Supervisor.start_children blocks

Knee deep into working with OTP I came across the following scenario: I had a Supervisor that can dynamically spawn workers and each worker initializes their own state with an expensive function. To speed up the whole process I thought I would just wrap it into a Task.start_link block to start them in parallel. Turns out, and this makes sense if you think about it, you can only add one worker at a time to a Supervisor.

Consider following code:

defmodule MyApp do
  use Application

  def start(_type, _args) do
    import Supervisor.Spec, warn: false

    children = [
      worker(MyApp.Worker, [])
    ]

    opts = [strategy: :simple_one_for_one, name: MyApp.Supervisor]
    Supervisor.start_link(children, opts)
  end

  def run do
    Enum.map(1..10, fn i ->
      Task.start_link(fn ->
        Supervisor.start_child(MyApp.Supervisor, [i])
      end)
    end)
  end
end

with the following worker:

defmodule MyApp.Worker do

  def start_link(i) do
    IO.inspect i
    Agent.start_link(fn -> expensive(i) end)
  end

  def expensive(i) do
    :timer.sleep(1000)
    i
  end

end

If you run this function in IEX you get something like this:

iex(1)> MyApp.run
1
[ok: #PID<0.90.0>, ok: #PID<0.91.0>, ok: #PID<0.92.0>, ok: #PID<0.93.0>,
 ok: #PID<0.94.0>, ok: #PID<0.95.0>, ok: #PID<0.96.0>, ok: #PID<0.97.0>,
 ok: #PID<0.98.0>, ok: #PID<0.99.0>]
iex(2)> 2
3
4
5
...

Where the integers start showing up 1 second apart. (Note: The returned PIDs are from the Task).
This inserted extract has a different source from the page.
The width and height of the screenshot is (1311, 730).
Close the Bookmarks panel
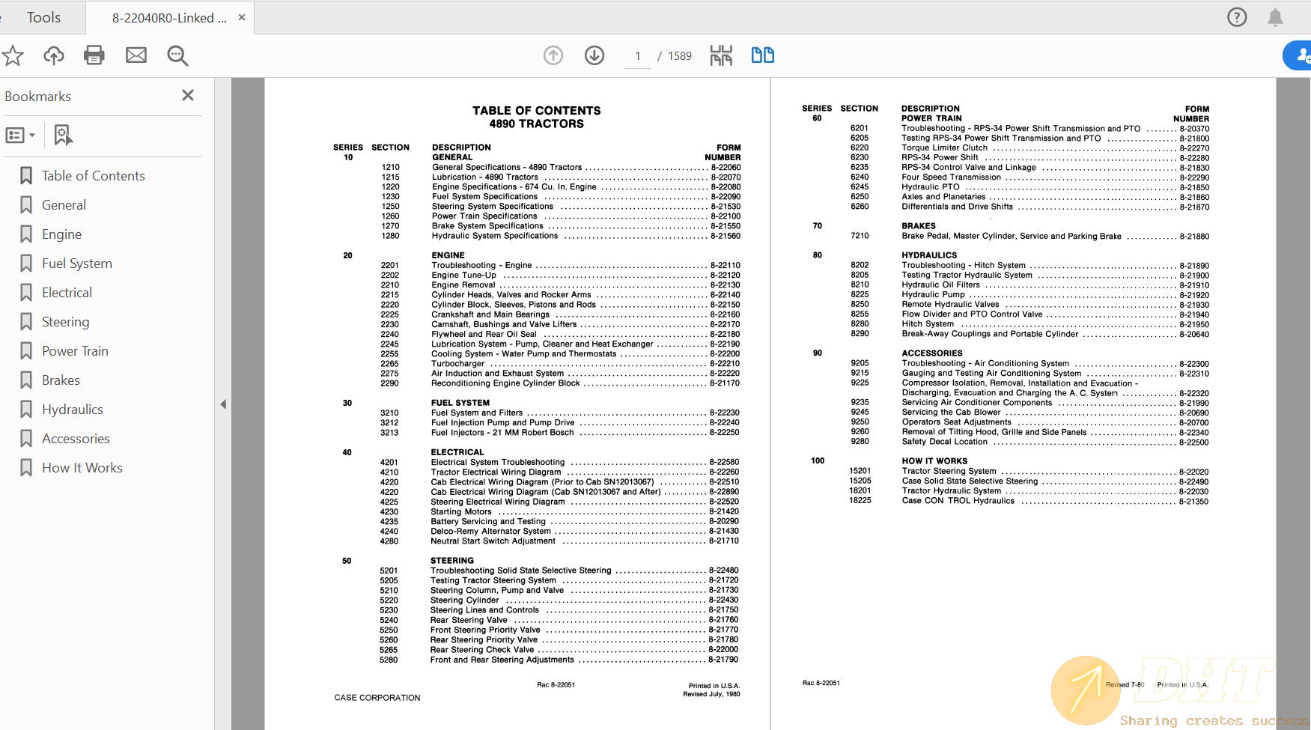click(x=187, y=96)
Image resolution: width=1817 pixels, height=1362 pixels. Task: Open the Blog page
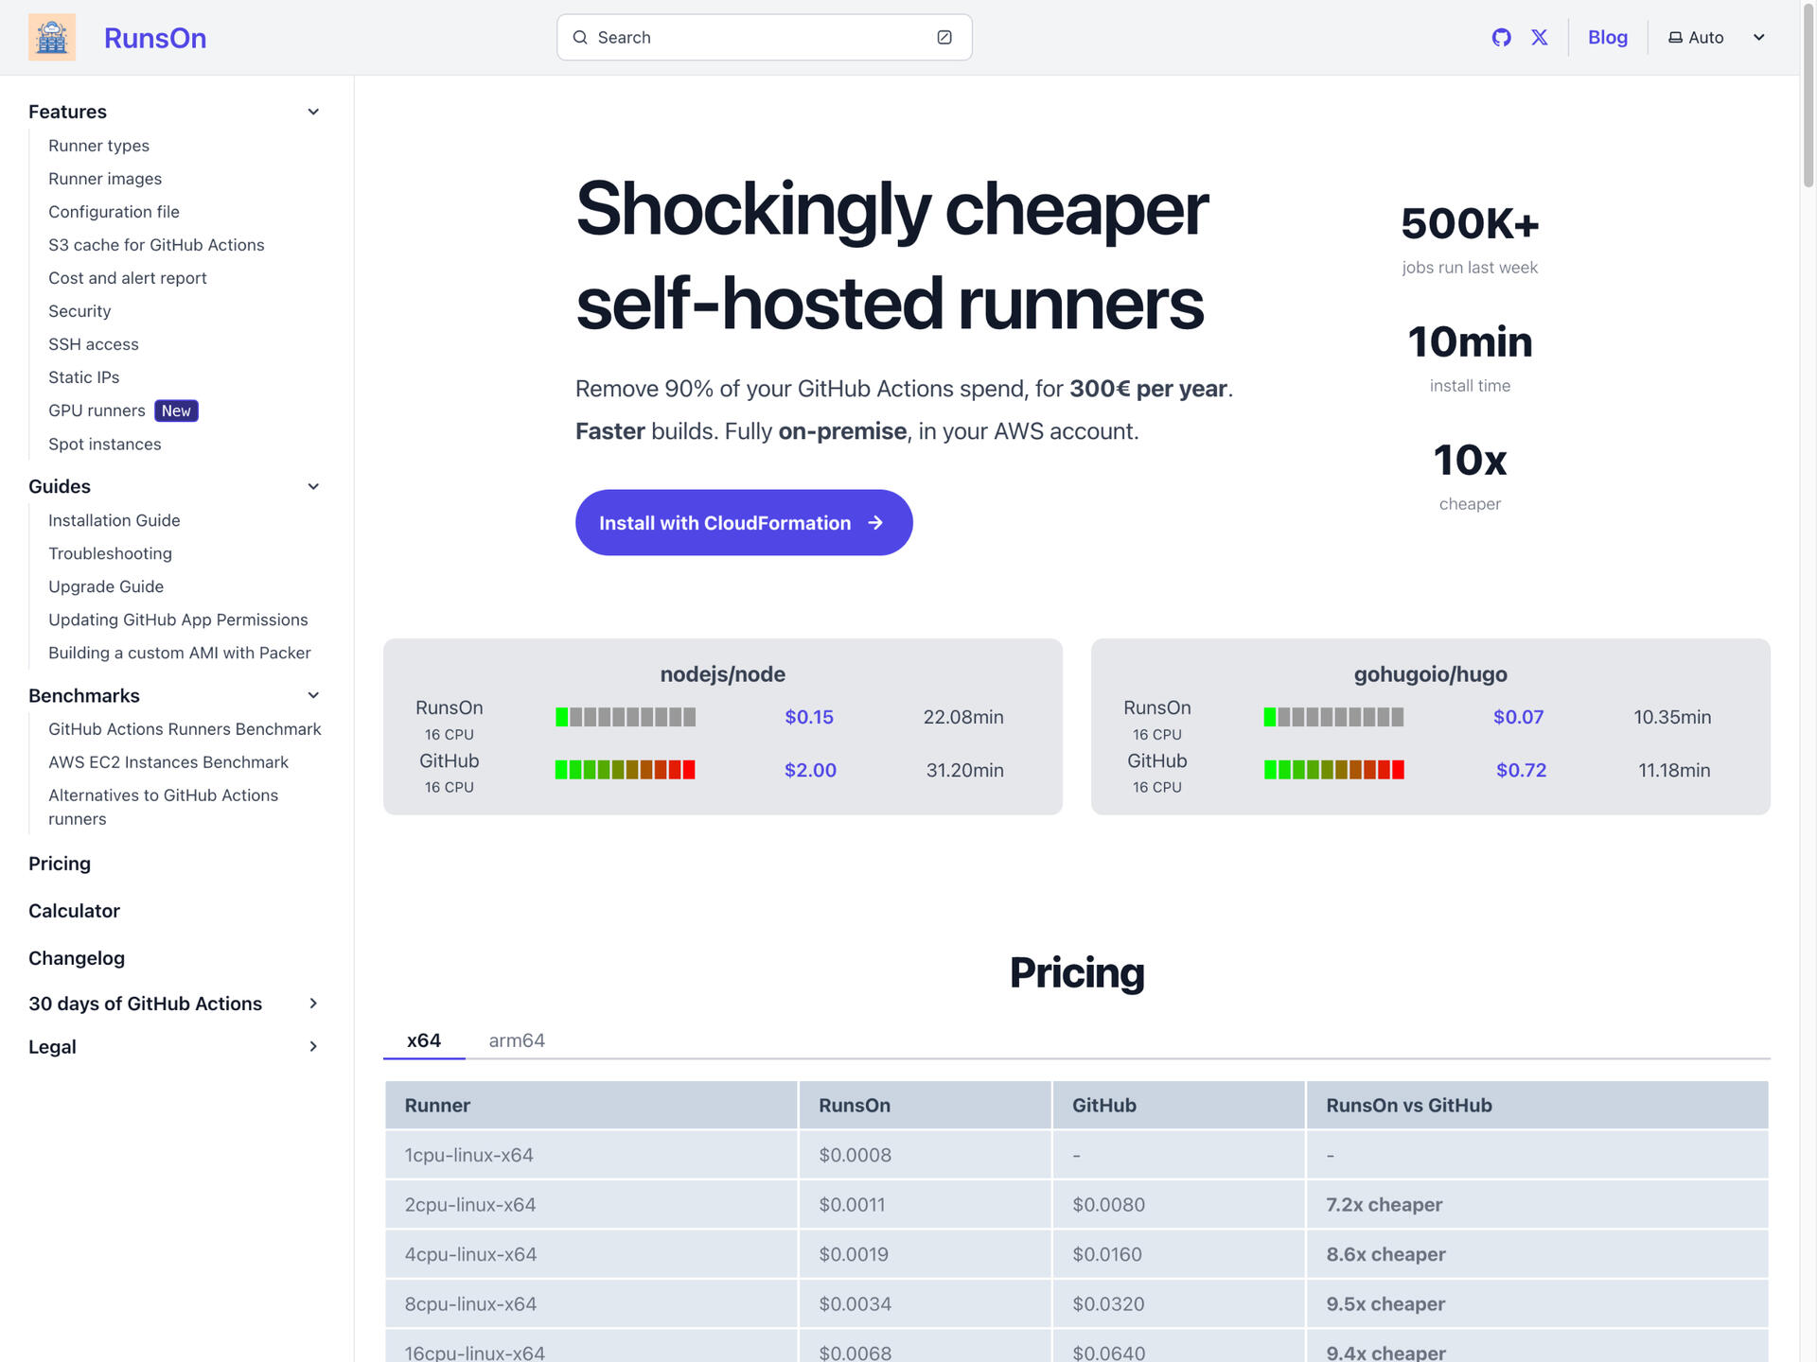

What is happening is that Supervisor.start_child(MyApp.Supervisor, [i]) blocks until start_link is done returning a {:ok, pid}, before it can allow another child process to be registered.

The solution to this issue is to use a GenServer and to set the state in a async manner using handle_info/2 with init/1. This is the changed code:

defmodule MyApp.Worker do
  use GenServer

  def start_link(i) do
    IO.inspect i
    GenServer.start_link(__MODULE__, i)
  end

  def init(args) do
    send self, :set_init_state
    {:ok, args}
  end

  def handle_info(:set_init_state, i) do
    :timer.sleep(3000)
    {:noreply, i * i}
  end
end

and running IEX again:

iex(1)> MyApp.run
1
2
3
4
5
6
7
8
9
10
[ok: #PID<0.90.0>, ok: #PID<0.91.0>, ok: #PID<0.92.0>, ok: #PID<0.93.0>,
 ok: #PID<0.94.0>, ok: #PID<0.95.0>, ok: #PID<0.96.0>, ok: #PID<0.97.0>,
 ok: #PID<0.98.0>, ok: #PID<0.99.0>]

We can see that the workers all started immediately. But did they in fact change the state? Sure did!

Image of PID with async set state

What is this useful for? Let say you want to start a connection to an external service or want to start more workers as part of that worker in the supervision tree. Either way you don’t want the top supervisor to wait until all the workers are initialized in sequence, especially when you can do it in parallel.